Dr Ernest Foo (1)
(1) Queensland University of Technology
Industrial control systems (ICS) are moving from dedicated communications to switched and routed corporate networks, exposing them to the Internet and placing them at risk of cyber-attacks. Existing methods of detecting cyber attacks, such as intrusion detection systems (IDSs), are commonly implemented in ICS and SCADA networks. However, these devices do not detect more complex threats that manifest themselves gradually over a period of time through a combination of unusual sequencing of activities, such as process-related attacks. During the normal operation of ICSs, ICS devices record device logs, capturing their industrial processes over time. These logs are a rich source of information that should be analysed in order to detect such process-related attacks. In this research, we present a novel process mining anomaly detection method for identifying anomalous behaviour and cyber-attacks using ICS data logs and the conformance checking analysis technique from the process mining discipline.

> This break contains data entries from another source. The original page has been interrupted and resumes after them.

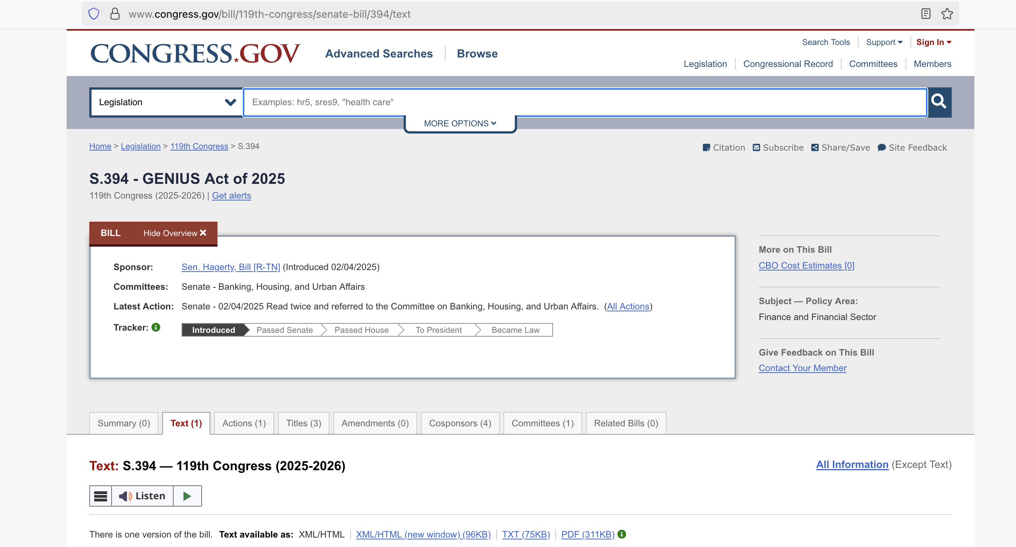This screenshot has height=547, width=1016.
Task: Click the Listen speaker button
Action: click(x=142, y=496)
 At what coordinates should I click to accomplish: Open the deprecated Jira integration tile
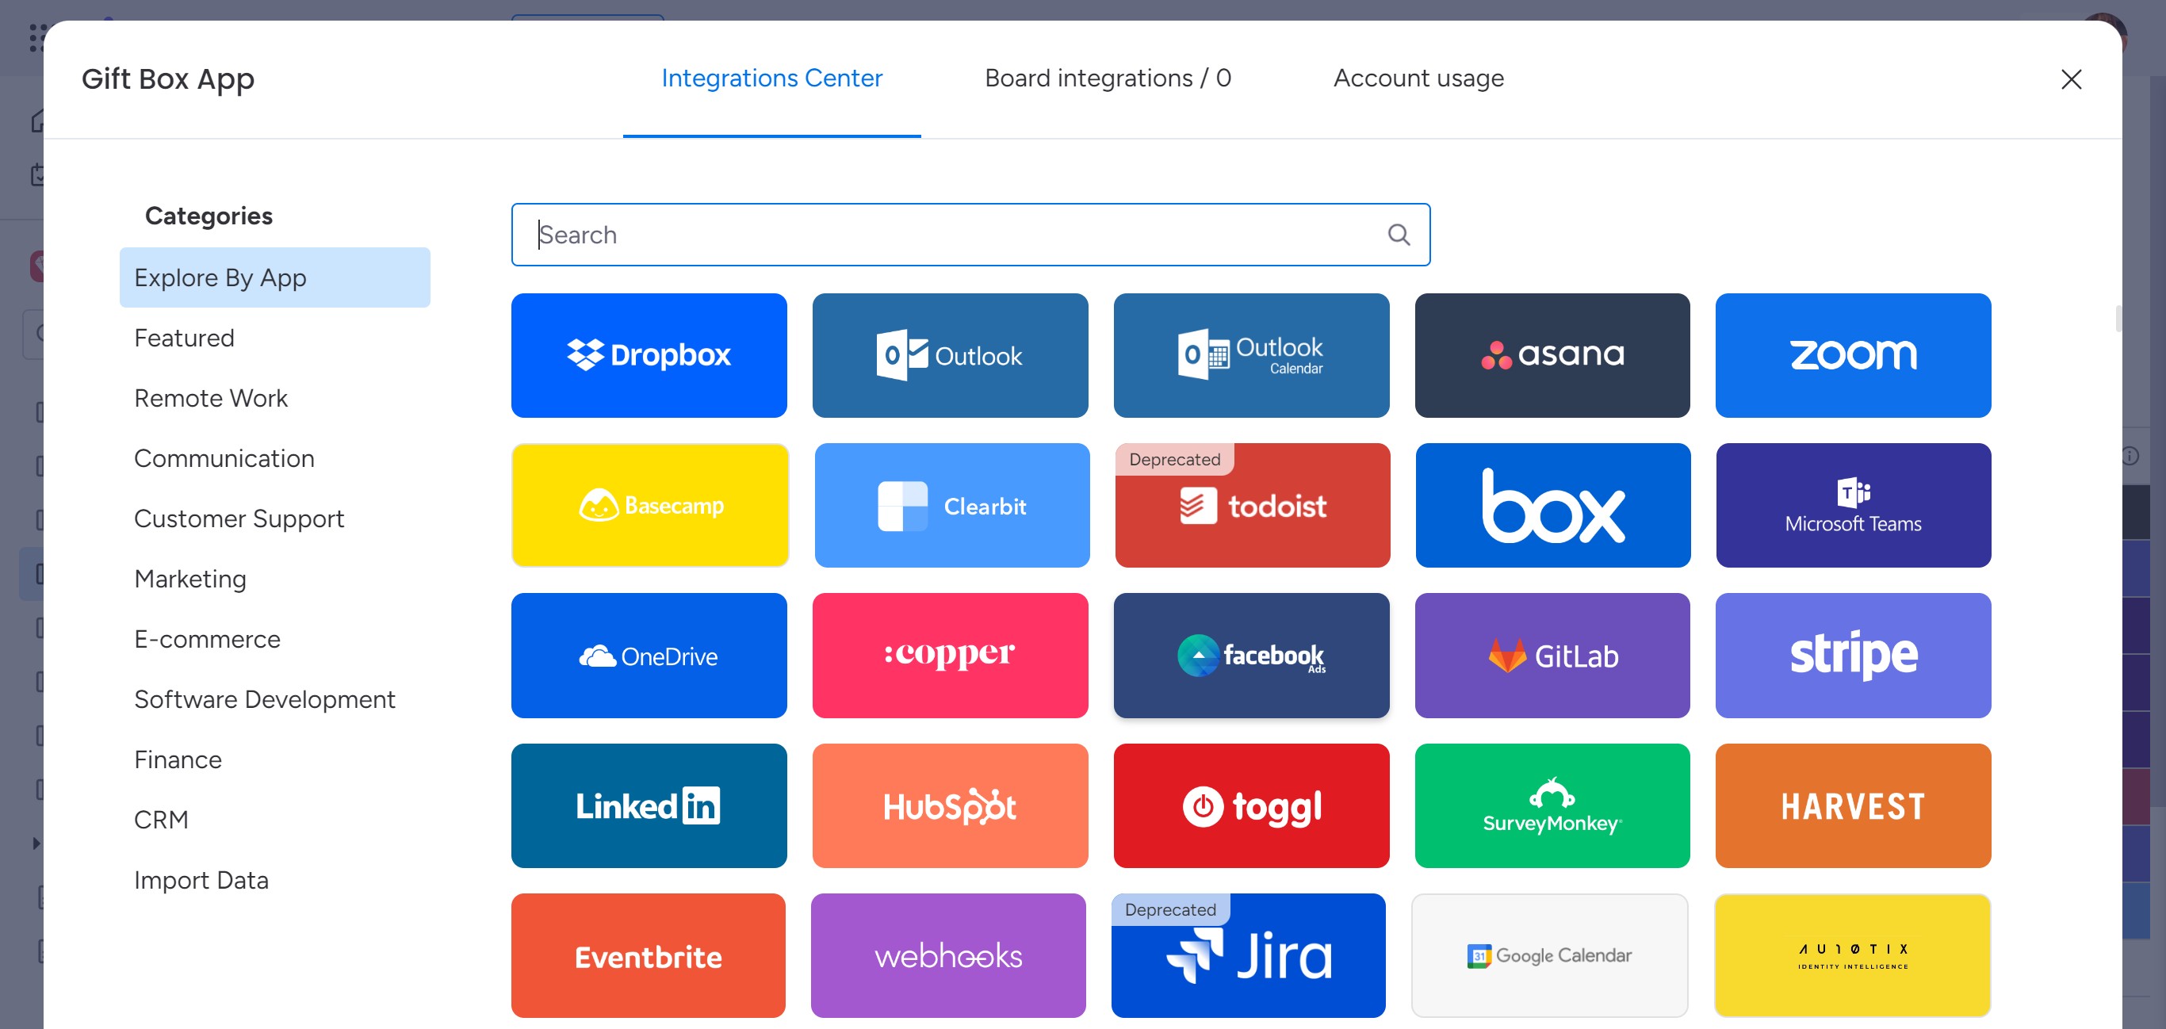click(x=1248, y=955)
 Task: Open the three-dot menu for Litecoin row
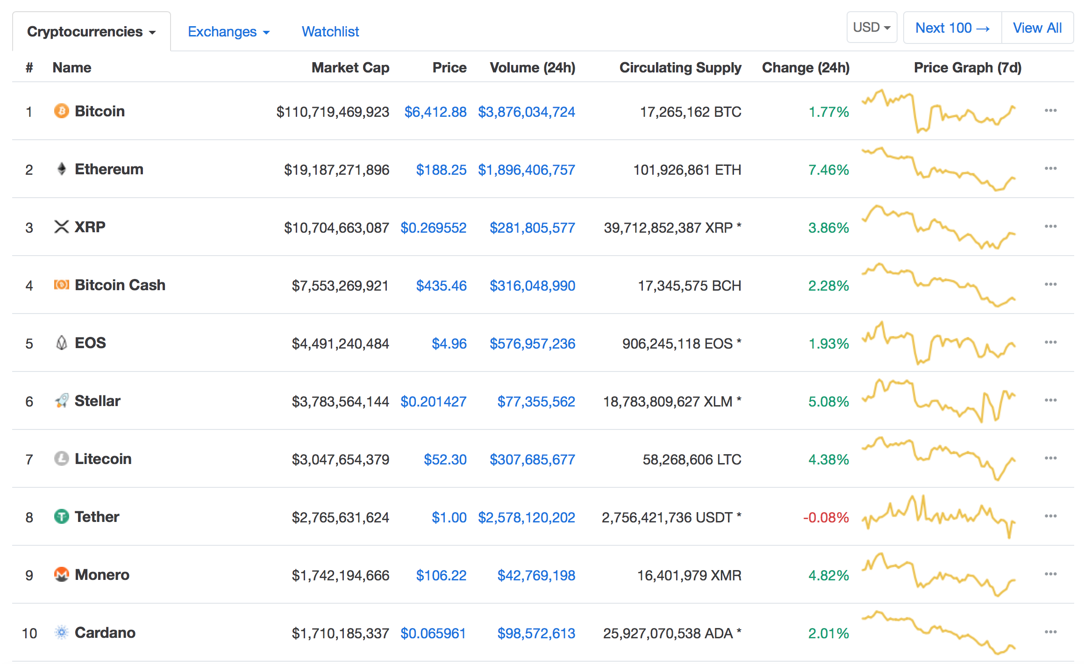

A conformance checking analysis uses logs captured from production systems with a process model (which captures the expected behaviours of a system) to determine the extent to which real behaviours (captured in the logs) matches the expected behaviours (captured in the process model). The contributions of this research include an experimentally derived recommendation for logging practices on ICS devices, for the purpose of process mining based analysis; a formalised approach for pre-processing and transforming device logs from ICS systems into event logs suitable for process mining analysis; guidance on how to create a process model for ICSs and how to apply the created process model through a conformance checking analysis to identify anomalous behaviours. Our anomaly detection method has been successfully applied in detecting ICS cyber-attacks, which the widely used IDS Snort does not detect, using logs derived from industry standard ICS devices.